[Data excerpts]

--- START ---

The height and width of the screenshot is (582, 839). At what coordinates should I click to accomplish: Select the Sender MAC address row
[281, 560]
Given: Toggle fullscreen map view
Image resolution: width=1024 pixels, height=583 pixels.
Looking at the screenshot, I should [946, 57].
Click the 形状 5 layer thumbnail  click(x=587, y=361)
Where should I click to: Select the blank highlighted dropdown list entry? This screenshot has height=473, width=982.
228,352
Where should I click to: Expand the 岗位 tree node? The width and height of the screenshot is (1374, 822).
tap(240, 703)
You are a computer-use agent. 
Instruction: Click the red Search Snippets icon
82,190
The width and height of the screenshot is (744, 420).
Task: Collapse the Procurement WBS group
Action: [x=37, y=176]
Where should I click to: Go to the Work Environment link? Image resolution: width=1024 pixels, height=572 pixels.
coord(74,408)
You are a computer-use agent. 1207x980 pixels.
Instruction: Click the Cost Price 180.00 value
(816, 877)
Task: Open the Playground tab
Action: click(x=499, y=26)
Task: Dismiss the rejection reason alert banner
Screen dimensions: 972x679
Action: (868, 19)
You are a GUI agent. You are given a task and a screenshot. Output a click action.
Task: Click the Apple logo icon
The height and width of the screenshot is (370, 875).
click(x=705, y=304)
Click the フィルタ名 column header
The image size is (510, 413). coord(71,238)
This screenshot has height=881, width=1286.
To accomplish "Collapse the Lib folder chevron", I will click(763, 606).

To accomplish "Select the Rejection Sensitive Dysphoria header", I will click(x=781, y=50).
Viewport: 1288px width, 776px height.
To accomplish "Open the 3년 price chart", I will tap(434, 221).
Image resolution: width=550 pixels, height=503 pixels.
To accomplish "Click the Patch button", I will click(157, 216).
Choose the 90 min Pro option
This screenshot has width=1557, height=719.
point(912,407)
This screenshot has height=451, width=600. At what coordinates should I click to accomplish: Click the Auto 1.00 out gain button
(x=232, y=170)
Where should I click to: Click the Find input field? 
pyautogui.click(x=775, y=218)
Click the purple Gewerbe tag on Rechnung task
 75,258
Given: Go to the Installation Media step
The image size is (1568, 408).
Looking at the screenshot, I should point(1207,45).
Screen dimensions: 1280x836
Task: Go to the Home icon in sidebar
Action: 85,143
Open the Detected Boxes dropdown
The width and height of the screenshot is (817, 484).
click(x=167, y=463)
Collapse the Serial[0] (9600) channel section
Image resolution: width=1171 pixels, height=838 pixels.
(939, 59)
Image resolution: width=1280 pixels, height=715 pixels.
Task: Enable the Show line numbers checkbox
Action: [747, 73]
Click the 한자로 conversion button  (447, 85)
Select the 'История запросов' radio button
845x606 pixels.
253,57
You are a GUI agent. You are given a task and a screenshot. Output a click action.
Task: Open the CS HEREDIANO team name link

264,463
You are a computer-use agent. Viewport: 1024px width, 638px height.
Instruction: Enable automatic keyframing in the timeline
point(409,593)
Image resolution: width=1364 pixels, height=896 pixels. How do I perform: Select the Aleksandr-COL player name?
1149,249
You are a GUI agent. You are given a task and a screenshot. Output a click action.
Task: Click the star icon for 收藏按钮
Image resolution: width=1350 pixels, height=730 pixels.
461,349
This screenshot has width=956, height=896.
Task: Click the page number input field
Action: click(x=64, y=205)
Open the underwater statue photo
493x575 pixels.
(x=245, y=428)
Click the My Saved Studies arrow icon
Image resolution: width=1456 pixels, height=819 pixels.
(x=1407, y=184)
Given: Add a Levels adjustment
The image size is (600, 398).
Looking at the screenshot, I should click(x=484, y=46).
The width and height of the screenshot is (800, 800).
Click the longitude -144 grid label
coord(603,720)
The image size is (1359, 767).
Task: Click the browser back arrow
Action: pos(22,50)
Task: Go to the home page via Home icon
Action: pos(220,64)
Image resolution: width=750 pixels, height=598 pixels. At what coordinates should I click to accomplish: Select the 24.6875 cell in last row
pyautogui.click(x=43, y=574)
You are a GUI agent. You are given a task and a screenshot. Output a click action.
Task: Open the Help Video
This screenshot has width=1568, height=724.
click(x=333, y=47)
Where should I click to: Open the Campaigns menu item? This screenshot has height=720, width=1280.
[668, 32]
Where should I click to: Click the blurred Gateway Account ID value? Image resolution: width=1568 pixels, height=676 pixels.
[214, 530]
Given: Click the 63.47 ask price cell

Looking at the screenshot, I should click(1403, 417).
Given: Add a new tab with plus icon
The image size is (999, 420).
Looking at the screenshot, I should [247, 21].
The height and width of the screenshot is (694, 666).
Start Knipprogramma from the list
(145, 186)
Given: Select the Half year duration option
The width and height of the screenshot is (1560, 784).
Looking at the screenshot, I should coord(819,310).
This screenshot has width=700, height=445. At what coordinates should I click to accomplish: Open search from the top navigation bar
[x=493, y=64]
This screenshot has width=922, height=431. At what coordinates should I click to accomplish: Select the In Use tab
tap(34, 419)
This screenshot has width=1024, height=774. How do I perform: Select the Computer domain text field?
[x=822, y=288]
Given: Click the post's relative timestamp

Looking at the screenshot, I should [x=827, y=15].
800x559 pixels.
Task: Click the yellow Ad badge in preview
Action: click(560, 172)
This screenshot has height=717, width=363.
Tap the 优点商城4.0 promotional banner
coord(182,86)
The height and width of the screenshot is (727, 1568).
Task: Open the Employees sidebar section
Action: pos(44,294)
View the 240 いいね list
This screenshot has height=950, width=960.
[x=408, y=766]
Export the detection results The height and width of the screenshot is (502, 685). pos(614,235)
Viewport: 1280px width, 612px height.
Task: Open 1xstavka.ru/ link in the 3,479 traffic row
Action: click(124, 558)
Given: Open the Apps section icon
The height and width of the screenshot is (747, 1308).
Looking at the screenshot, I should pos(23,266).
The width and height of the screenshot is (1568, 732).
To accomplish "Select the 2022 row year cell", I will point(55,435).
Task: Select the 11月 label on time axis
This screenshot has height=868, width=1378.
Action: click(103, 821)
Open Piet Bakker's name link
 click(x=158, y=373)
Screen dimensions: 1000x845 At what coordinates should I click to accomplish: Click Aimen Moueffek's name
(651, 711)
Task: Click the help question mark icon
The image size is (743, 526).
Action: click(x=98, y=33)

--- END ---

→ WHAT THE TASK ASKS: Exactly one number is the answer: how many lines of the entries contain the string "year".

→ ANSWER: 2